Items:
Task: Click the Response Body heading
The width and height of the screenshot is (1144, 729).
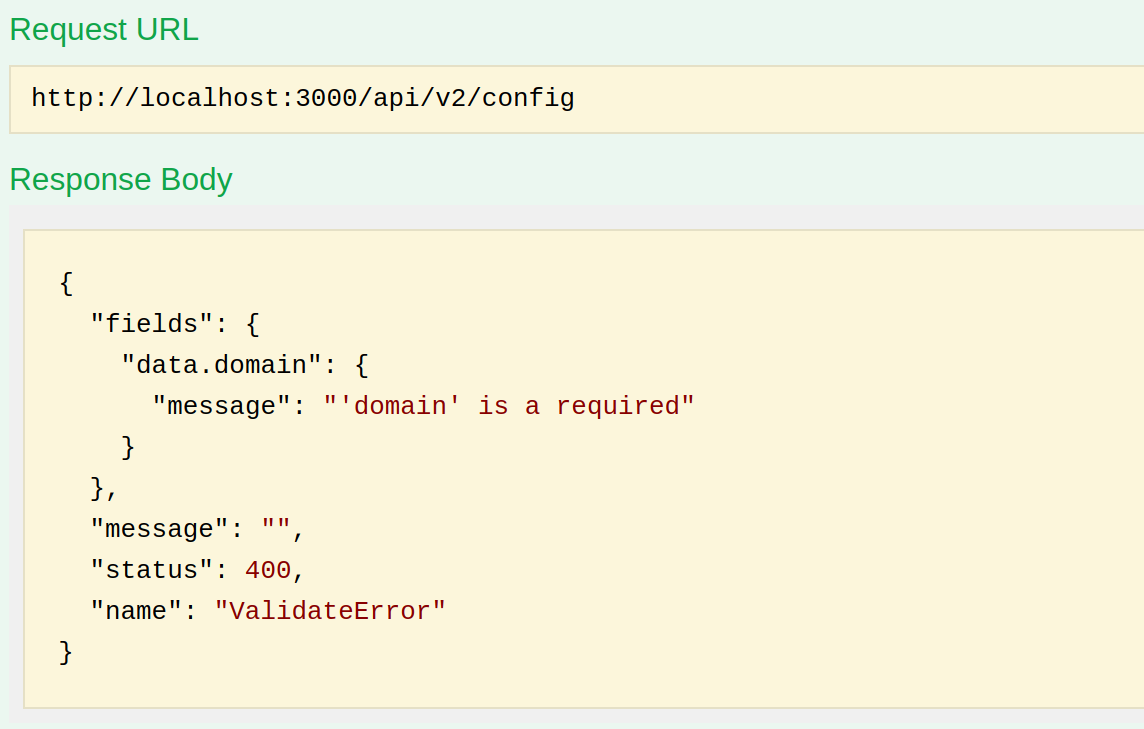Action: pyautogui.click(x=121, y=180)
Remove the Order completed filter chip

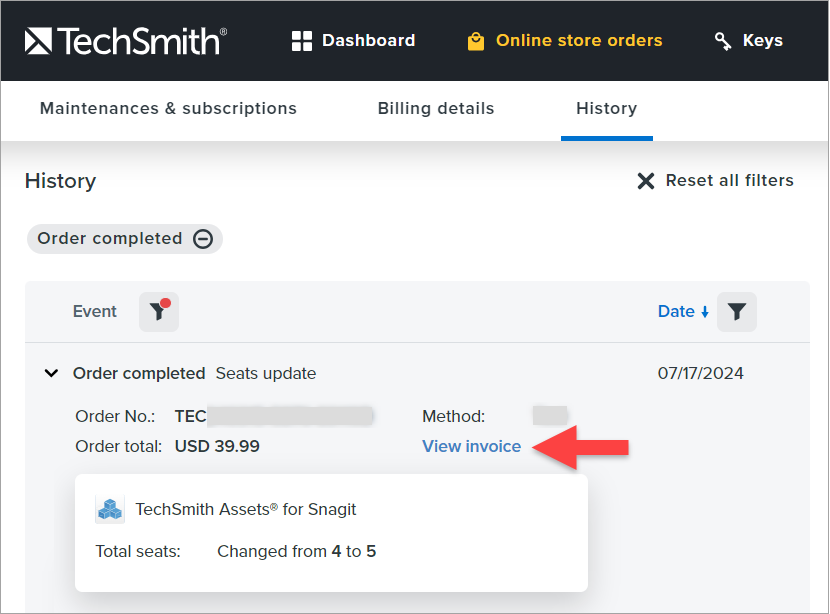pyautogui.click(x=203, y=239)
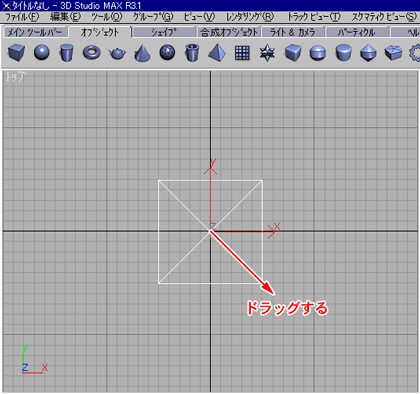The width and height of the screenshot is (420, 394).
Task: Switch to the ライト & カメラ tab
Action: [x=292, y=32]
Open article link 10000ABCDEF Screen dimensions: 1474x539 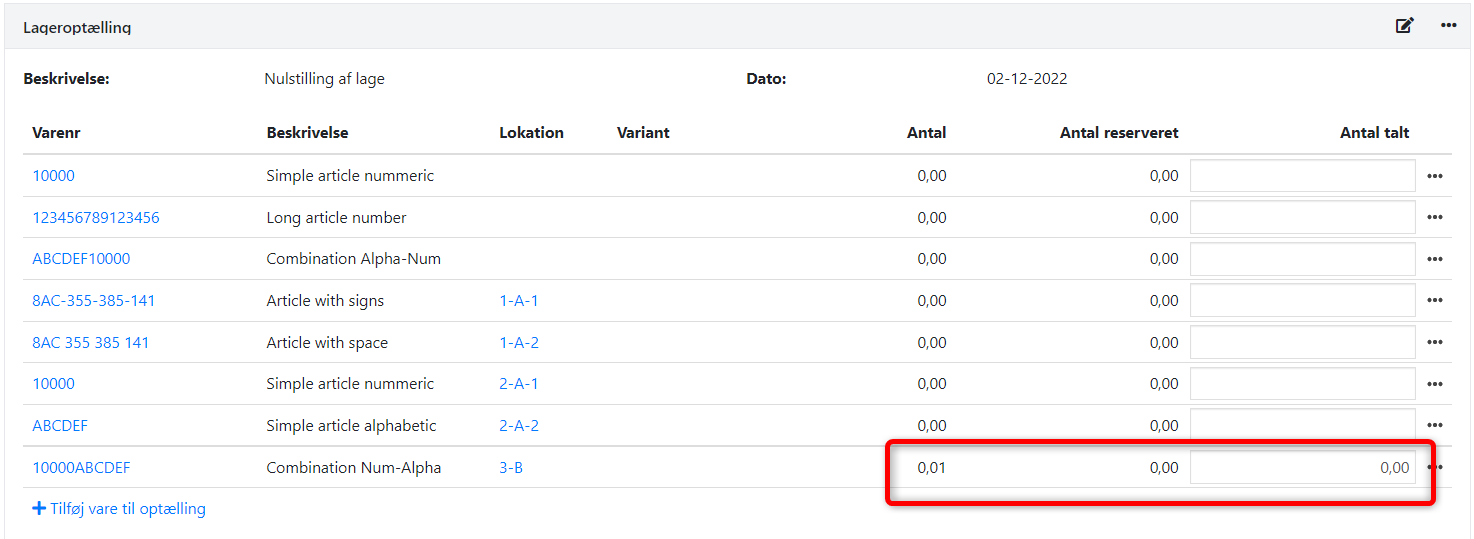coord(81,468)
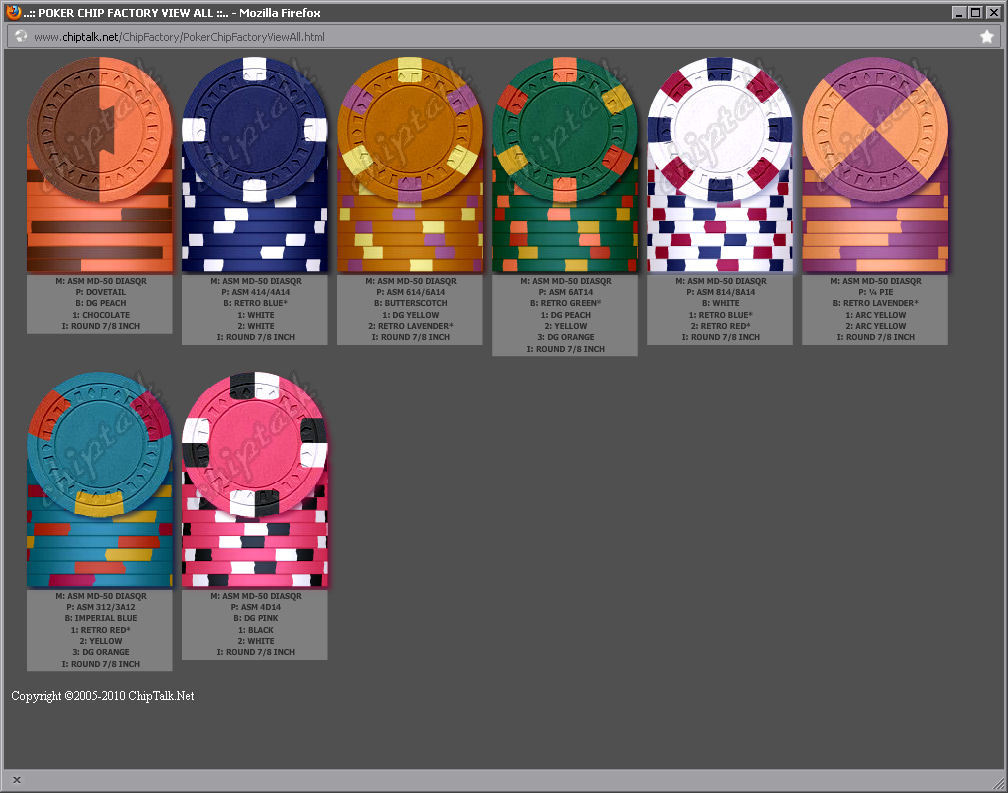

What to work on: Find each line in the entries above that contains the string "Task", and copy those lines. The match is case-sensitive.

Final result:
Task: Click the Response Body heading
Task: Switch to the ライト & カメラ tab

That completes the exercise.